Sapevamo che a partire dal 4 marzo sarebbe stata solo una questione di giorni, e infatti le istituzioni europee hanno dato già inizio alla danza delle raccomandazioni.
Il 7 marzo Valdis Dombrovskis, il Vicepresidente della Commissione europea, ha sottolineato, nell’ambito della relazione sugli squilibri macroeconomici nell’UE, che:
Il debito italiano è il secondo più elevato dell’Ue e la produttività è bassa.
La Commissione si aspetta che il nuovo Governo prosegua nel percorso delle riforme, che ritengono ad oggi troppo “rallentato”. Perché ciò che conta è “non creare aspettative negative sui mercati”, mentre quelle dei cittadini possono pure andare deluse.
Ieri anche Mario Draghi non ha perso l’occasione di raccomandare alle istituzioni italiane, messaggio diretto a Mattarella, di dare vita celermente ad un nuovo Governo per “non minare la fiducia dei mercati”, e che sia capace di andare avanti con le riforme.

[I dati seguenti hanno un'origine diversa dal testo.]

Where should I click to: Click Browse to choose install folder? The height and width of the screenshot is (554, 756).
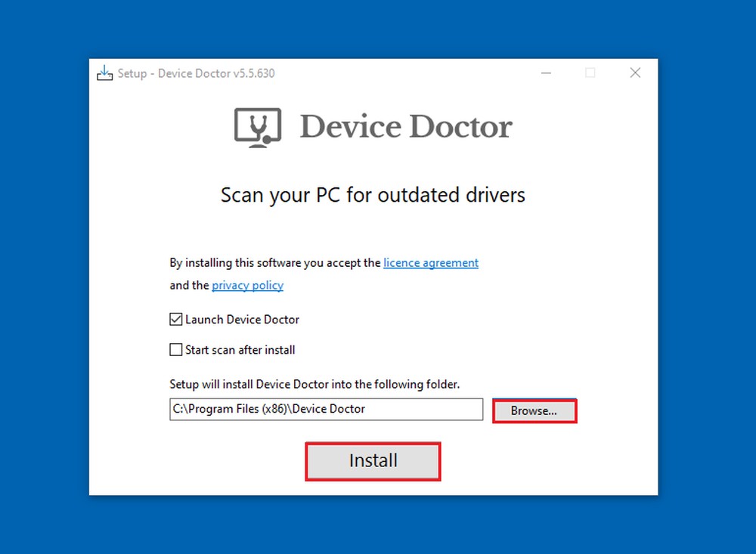tap(534, 410)
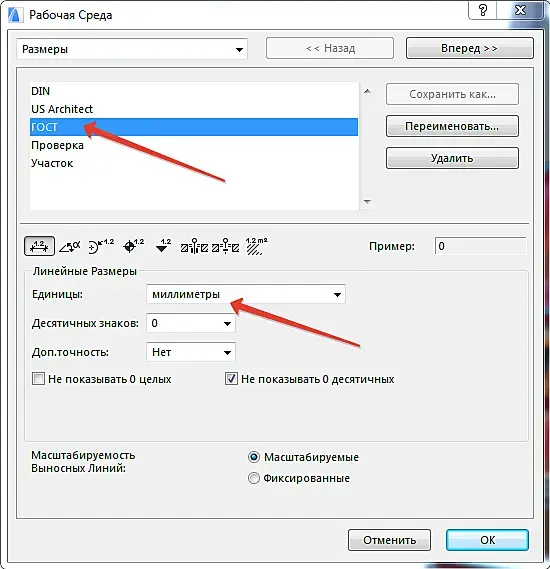Select the Elevation Dimensions icon

click(163, 246)
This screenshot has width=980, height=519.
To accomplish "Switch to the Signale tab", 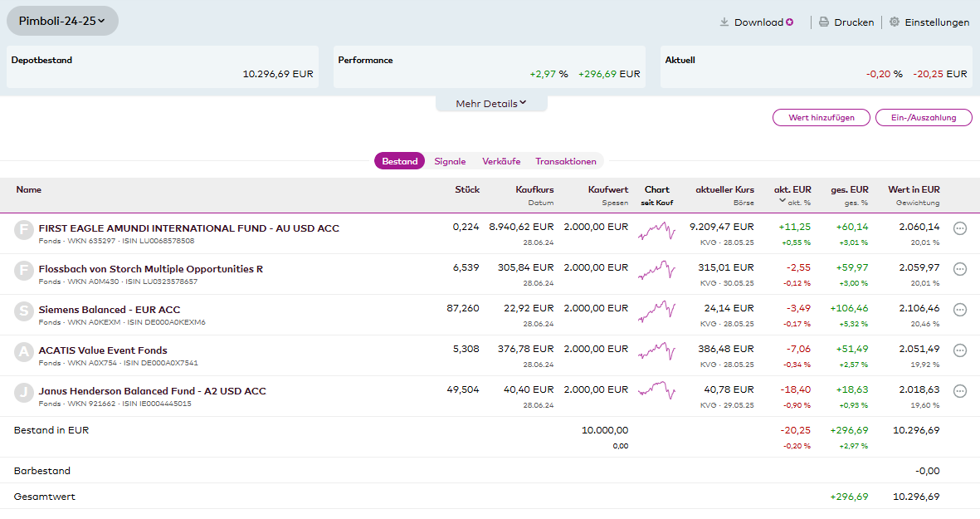I will pos(450,161).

Il messaggio è sempre quello, a volte gridato, altre volte solo bisbigliato: nell’Unione europea le agende politiche devono prescindere dai programmi elettorali. Gli orientamenti degli elettori sono, agli occhi delle istituzioni europee, un fastidioso quanto superfluo esercizio di ricordo della democrazia.
Mattarella sta per dare il via alle consultazioni e non sappiamo la direzione di questa nuova fase della storia della nostra Repubblica. Siamo però consapevoli che, come i precedenti, anche il nuovo Governo avrà davanti il solito vecchio dogma che Draghi ha ricordato ieri:
La sostenibilità dei conti è la principale preoccupazione per i Paesi ad alto debito.
Ci auguriamo che i nuovi Parlamentari acquisiscano invece la consapevolezza che è la disoccupazione la principale preoccupazione per i Paesi che riducono il debito e che non sono monopolisti della valuta.